Thursday, November 18th, 2010

Navy SEAL Spoke at the MD Writers’ Meeting Last Night

Own the Night by Paul Evancoe - CoverAuthor Paul Evancoe spoke at at the Maryland Writer’s Association meeting last night. Paul’s a retired Navy SEAL with extensive combat experience as well as an former Director for Special Operations in the Office of the Coordinator for Counter-terrorism at the U.S. Department of State.

(Aren’t those awesome credentials? He’s also a very nice guy.)

Much of Paul’s SEAL experience is in Vietnam.

Sound familiar?

My character Cade Owen, Navy SEAL and Selkie aboard the aircraft carrier U.S.S. Livingstone, in Selk-Skin Deep, served his time in Vietnam, too.

Nothing was going to keep me from the meeting last night.

Paul talked about the Vietnam War, the Korean War, the rebuilding of our military after World War II, Communism, the Cold War, Terrorists… He drew maps on the white board, penciled in bombing missions, showed us how to guard territories, etc. I was fascinated by his descriptions of how the shores of Korea are guarded.

I recommend his books based solely on hearing him speak. I haven’t read anything by Paul, but if his books are anything like his presentation, I can guarantee they’re fabulous. If you like military or historical fiction…if you want to learn about Navy SEALS…check out his stuff.

(Of course, I had another moratorium #fail. I’m now the proud owner of “Own the Night.” It’s sitting right here beside me, tempting me to pick it up…)

We had little time to talk about Paul’s writing process. But he did mention two interesting things:

1) he writes his books like a Hollywood movie “treatment.” That is, he writes the entire story, beginning to end, in about 40 pages, roughing in chapter breaks, but hitting all the major scenes. Once this is done, he goes back to flesh it out. If I can make it through my current “pantsing” style novel, I might give it a try.

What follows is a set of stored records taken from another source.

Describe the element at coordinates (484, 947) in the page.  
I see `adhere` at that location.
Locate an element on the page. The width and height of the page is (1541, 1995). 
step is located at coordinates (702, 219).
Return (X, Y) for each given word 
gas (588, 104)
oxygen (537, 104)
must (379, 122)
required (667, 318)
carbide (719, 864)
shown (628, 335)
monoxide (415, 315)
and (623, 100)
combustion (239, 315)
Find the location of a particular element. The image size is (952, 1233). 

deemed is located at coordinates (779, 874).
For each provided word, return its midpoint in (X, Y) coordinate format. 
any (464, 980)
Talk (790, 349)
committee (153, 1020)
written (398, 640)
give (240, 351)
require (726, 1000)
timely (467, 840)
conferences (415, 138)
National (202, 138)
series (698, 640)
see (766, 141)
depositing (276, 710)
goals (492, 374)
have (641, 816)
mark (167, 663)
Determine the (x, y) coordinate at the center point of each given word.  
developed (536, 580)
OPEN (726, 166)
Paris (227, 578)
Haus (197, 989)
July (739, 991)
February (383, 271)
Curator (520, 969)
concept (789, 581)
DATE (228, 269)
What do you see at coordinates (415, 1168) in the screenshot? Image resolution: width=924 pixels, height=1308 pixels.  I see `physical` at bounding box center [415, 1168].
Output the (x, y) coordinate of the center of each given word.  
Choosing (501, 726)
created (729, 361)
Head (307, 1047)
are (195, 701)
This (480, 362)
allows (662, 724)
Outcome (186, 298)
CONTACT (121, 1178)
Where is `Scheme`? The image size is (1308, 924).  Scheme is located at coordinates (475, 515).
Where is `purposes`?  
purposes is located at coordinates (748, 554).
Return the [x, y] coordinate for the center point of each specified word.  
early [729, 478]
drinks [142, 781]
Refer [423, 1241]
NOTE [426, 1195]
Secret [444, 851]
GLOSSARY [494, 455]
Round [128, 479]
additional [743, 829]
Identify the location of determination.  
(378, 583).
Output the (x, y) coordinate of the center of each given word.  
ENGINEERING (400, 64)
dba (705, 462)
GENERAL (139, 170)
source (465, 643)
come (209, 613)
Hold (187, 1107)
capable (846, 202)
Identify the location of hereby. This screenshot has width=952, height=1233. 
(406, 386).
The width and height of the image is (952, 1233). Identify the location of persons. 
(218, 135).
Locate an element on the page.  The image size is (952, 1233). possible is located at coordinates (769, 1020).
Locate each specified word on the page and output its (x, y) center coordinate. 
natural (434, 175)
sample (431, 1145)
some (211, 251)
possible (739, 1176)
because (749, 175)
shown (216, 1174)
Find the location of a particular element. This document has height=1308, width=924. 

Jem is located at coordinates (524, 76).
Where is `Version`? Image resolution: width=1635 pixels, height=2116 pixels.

2) He talked about the “subliminal” plot in writing: while building your major plot and storyline, be cognizant of the underlying layer of relationships among the players which denotes a subliminal message or story. Every story should have one, he said. This bears looking into, I’m certain.

I couldn’t find any info on “subliminal plots in writing” via web search, no matter how I twisted the phrase. If you’ve got info on subliminal plots, please pass it along.